WGU represents 16 percent of non-traditional nursing graduates nationwide, with competency-based online programs available for RN to BSN and BSN to MSN degrees. Their popular RN to BSN program is designed to further the training of registered nurses with two-year associate degrees offered through the state's community colleges.
"Once those nurses are out working, they find that to move into management they need to complete a bachelor's degree, and WGU provides opportunities for registered nurses already in the workforce to finish their bachelor degrees without quitting their jobs," Estep said.
WGU's average nursing student is 37 years old, often with a family and full-time career - obstacles that make more traditional programs less than ideal. WGU's nursing graduates typically complete degrees within 18 months, or three terms. The competency-based, flat-rate tuition program means students aren't charged by the course, so those who complete eight courses in a term pay the same as those who complete four courses in a term. "Because of the flat rate price structure, it's in the student and employer's best interest to move quickly," Estep said. Support faculty call students weekly to monitor progress and answer questions, and students are expected to spend a minimum of 20 hours weekly on their course studies.
Some 800 RNs are currently enrolled in WGU Tennessee. Thanks to the state's incentive programs, Estep expects that number to rise along with more traditional options. "In Tennessee, we won't stop having a pipeline of traditional students out of high school as Tennessee Promise has been very successful in getting those students who weren't originally going to attend community college," Estep said.

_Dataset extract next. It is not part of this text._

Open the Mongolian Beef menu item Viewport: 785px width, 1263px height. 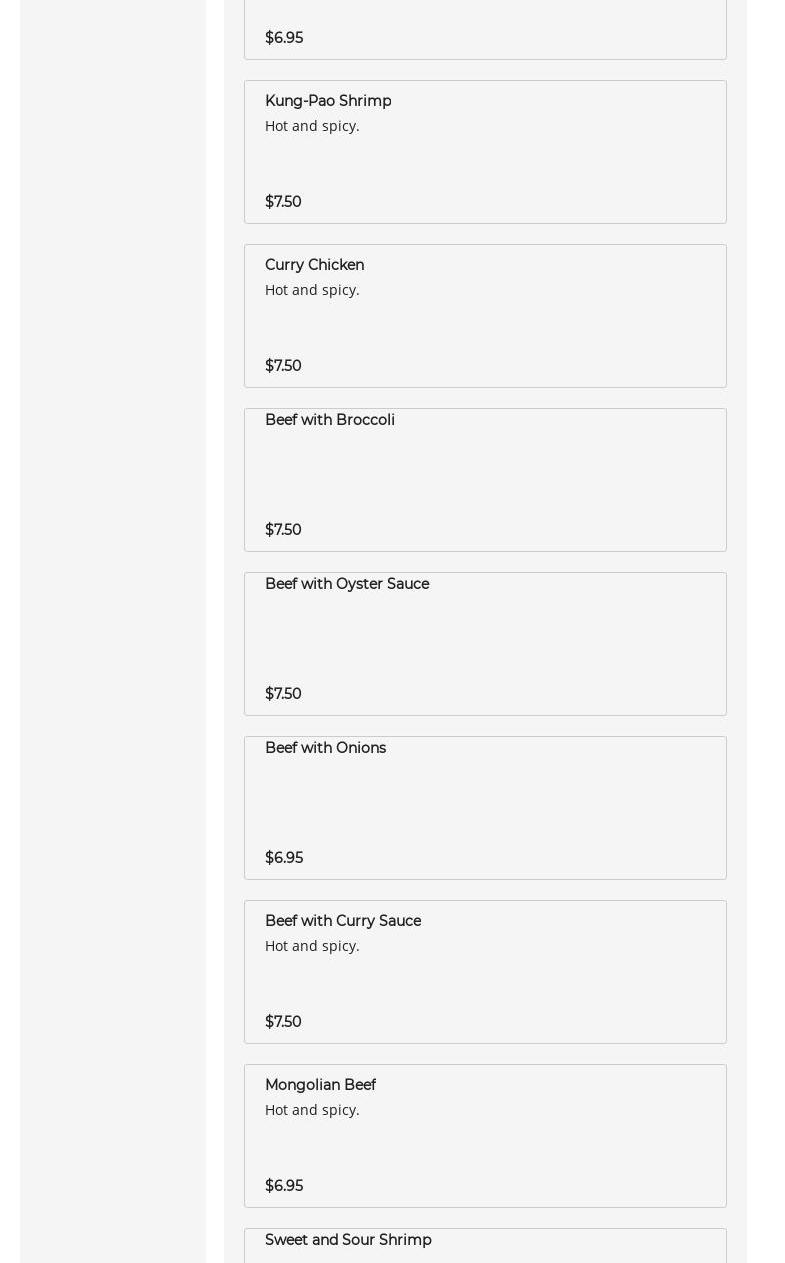pyautogui.click(x=320, y=1085)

The first Tennessee Promise class graduated from two-year community colleges in 2017, and Estep expects that trajectory to increase. Meanwhile, Tennessee Reconnect is providing a cost-effective way for returning students to move from associate to bachelor degrees. Partnerships with some of the state's largest healthcare systems help students land the jobs they want: HCA, Community Health Systems, LifePoint Health and Memphis LeBonheur Children's Hospital are a few of the Tennessee organizations working alongside WGU.
"We provide greater access to nurses, while students can access employer reimbursements funds to help them defer or drive down costs below our already low tuition," Estep said.
Amy Wilson, RN, MSN, CPHQ
In Nashville, Saint Thomas Health/Ascension have partnered with WGU to provide tuition reimbursement and mentorship opportunities through their two-year nurse residency program. Amy Wilson, RN, MSN, CPHQ, market chief nursing officer for Saint Thomas Health, said the program provides unique incentives for recent graduates - nearly 20 percent of which are non-traditional.

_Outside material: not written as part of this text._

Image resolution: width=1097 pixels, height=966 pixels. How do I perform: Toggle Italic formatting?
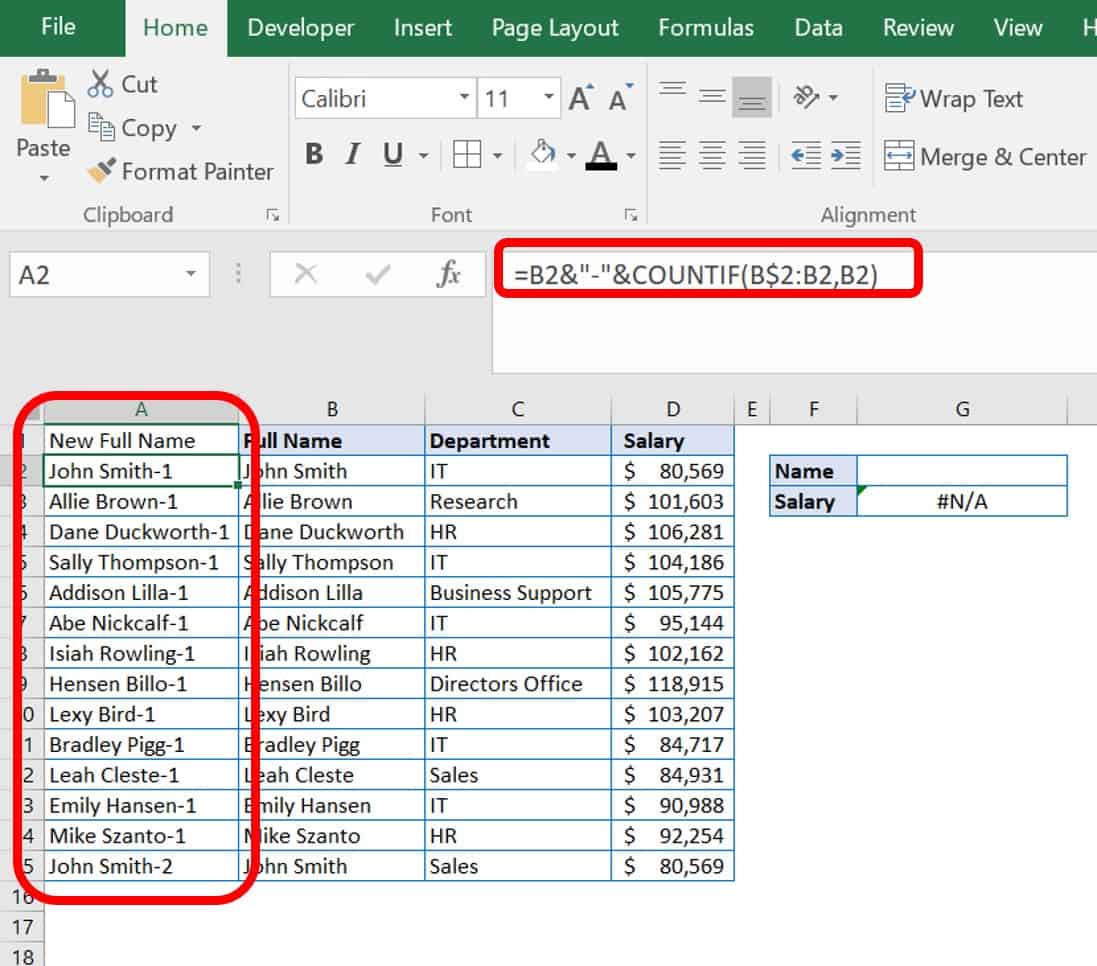click(352, 155)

"We've seen a lot of diversity in the type of applicants we've received in the past few years," Wilson said. "There's been a big shift in the number of second or third degree students who went back to nursing school after entering the workforce but realized they weren't doing the work they loved. Many realized that what they desired was a career that provided the opportunity to help others."
Wilson also is seeing more applicants attracted to Saint Thomas' mission of caring for those affected by poverty. "This new generation has a strong desire to make a difference and do good in the world, and they desire an organization with a strong mission," she said.
The residency program ranges from 100-200 RNs at any given time and includes a mixture of nurses with associate and bachelor degrees. Wilson said non-traditional students often bring life experience that can't be taught in a classroom. Most are self-achievers, eager to draw on their own work and life experience. "Nursing is a unique combination of medical skills and education, people skills, knowledge and critical thinking," Wilson said. "Non-traditional students bring many of those things to the table and adapt very quickly in their new medical world."
The first year of Saint Thomas Health's residency program includes a 14-week orientation followed by a period of mentoring. The second year is focused on learning to be a mentor and giving back to first-year residents. The program is open to any RN licensed in Tennessee and guarantees employment following completion of the two-year residency.
For RNs wishing to further their education, the health system provides tuition reimbursement while the Saint Thomas Health Foundation offers a program specifically for healthcare education. School partnerships, like the one with WGU, provide discounts as well. "Our nurse residency program is an investment for our organization and for each nurse," Wilson said. "Our goal is to take care of our nurses holistically, just like we do for our patients. Saint Thomas and Ascension believe in personal and professional integration and that you have to have both to become the best person you were intended to be."